◆ **WRITTEN REQUEST**
Please reproduce the items below word for word, starting at the line that contains "At what coordinates should I click to accomplish: Open" and ending at the final line of the items.

◆ **Entries for locating text and elements**

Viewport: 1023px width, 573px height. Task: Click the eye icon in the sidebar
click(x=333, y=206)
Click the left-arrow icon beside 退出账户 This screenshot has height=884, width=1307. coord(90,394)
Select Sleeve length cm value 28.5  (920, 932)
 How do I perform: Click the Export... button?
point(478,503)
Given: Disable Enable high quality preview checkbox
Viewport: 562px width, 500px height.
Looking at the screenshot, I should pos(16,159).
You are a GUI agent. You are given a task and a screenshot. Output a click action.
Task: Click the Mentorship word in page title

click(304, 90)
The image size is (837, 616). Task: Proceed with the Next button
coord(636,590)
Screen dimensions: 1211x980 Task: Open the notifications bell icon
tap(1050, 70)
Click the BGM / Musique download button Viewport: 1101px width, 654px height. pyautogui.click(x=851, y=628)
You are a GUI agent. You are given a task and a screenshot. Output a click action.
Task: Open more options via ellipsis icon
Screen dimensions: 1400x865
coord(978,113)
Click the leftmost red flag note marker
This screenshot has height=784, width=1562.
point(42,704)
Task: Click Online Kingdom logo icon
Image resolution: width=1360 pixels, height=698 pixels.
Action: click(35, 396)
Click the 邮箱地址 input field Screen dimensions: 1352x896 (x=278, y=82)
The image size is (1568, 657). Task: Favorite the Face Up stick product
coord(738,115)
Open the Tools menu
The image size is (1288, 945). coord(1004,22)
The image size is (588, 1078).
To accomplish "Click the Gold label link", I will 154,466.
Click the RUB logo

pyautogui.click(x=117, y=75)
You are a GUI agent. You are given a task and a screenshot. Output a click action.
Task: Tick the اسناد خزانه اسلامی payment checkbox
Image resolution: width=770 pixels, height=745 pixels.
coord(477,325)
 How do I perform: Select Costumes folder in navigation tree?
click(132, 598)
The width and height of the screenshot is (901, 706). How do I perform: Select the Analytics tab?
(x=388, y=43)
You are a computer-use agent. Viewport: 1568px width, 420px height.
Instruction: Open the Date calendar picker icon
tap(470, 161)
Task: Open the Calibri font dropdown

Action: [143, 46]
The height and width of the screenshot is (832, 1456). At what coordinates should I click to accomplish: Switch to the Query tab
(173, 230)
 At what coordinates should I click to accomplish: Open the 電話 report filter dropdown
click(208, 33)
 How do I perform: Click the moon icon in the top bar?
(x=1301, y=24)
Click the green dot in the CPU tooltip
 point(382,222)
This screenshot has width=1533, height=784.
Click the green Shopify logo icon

◆ **THE RESULT**
 At what coordinates should I click to accomplish: Open the 電話 report filter dropdown
click(208, 33)
 How do I perform: Click the moon icon in the top bar?
(x=1301, y=24)
Click the green dot in the CPU tooltip
 point(382,222)
This screenshot has width=1533, height=784.
Click the green Shopify logo icon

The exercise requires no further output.